You will lead and support the migration of ETL jobs and databases from on-premises environments to the AWS Cloud.
Responsibilities
Design, develop, and implement ETL Glue PySpark processes to extract, transform, and load data into AWS data warehouses and data lakes (Redshift and Aurora PostgreSQL).
Orchestrate and validate ETL processes, applications, and APIs across on-premises and cloud environments.
Conduct business analysis and perform data validation to ensure data quality and minimize inconsistencies.
Provide comprehensive production support, monitoring, troubleshooting, and resolving issues for ETL processes.
Develop documentation covering data mappings, data flows, APIs, and support procedures.
Required Skills
8+ years of experience in ETL development, data warehousing, AWS cloud services, and API development.
Expertise in scripting languages, including DataStage, Informatica, Korn Shell, Perl, and Python on Unix/Linux platforms.
Comprehensive proficiency in AWS services, including AWS Glue, Step Functions, Airflow DAGS, Lambda, S3, and EC2.

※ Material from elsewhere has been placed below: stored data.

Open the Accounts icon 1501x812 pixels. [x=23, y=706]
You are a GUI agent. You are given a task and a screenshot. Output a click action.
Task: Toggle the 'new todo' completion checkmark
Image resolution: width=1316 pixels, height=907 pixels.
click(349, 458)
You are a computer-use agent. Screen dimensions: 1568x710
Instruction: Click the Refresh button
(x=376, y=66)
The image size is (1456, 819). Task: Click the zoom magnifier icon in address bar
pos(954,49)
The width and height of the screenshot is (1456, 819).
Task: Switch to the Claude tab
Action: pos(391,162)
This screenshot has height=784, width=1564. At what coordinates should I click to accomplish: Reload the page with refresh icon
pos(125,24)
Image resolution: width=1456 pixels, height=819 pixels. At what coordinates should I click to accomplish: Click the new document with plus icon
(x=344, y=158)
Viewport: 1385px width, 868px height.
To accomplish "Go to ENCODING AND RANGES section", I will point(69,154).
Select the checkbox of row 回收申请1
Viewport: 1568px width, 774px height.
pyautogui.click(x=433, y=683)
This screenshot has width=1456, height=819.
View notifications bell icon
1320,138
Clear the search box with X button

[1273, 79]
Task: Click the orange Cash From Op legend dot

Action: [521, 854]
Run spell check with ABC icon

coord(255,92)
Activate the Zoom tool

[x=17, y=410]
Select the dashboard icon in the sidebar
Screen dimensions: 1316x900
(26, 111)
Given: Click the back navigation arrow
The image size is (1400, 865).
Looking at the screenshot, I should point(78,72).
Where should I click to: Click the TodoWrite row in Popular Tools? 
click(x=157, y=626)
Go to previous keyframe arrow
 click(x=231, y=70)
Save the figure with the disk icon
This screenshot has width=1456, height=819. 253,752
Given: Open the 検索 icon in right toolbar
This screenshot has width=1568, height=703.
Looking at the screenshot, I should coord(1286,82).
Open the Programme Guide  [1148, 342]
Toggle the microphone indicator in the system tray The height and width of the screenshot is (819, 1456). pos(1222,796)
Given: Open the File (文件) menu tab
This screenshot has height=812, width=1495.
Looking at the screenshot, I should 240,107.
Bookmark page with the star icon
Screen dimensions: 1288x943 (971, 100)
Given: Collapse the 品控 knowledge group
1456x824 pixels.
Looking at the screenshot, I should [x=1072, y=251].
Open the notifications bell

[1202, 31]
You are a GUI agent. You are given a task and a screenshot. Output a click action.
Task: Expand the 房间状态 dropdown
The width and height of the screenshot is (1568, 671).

Proficiency in SQL with on-premises databases (e.g., DB2 on AIX) and AWS databases (e.g., Amazon RDS, Aurora PostgreSQL, Redshift).
Experience developing scalable full-stack applications, including back-end APIs (REST/SOAP).
Demonstrated experience in data analysis/validation using Python and Excel.
Experience with version control tools like Git or Bitbucket.
Familiarity with CI/CD processes, such as Jenkins pipelines.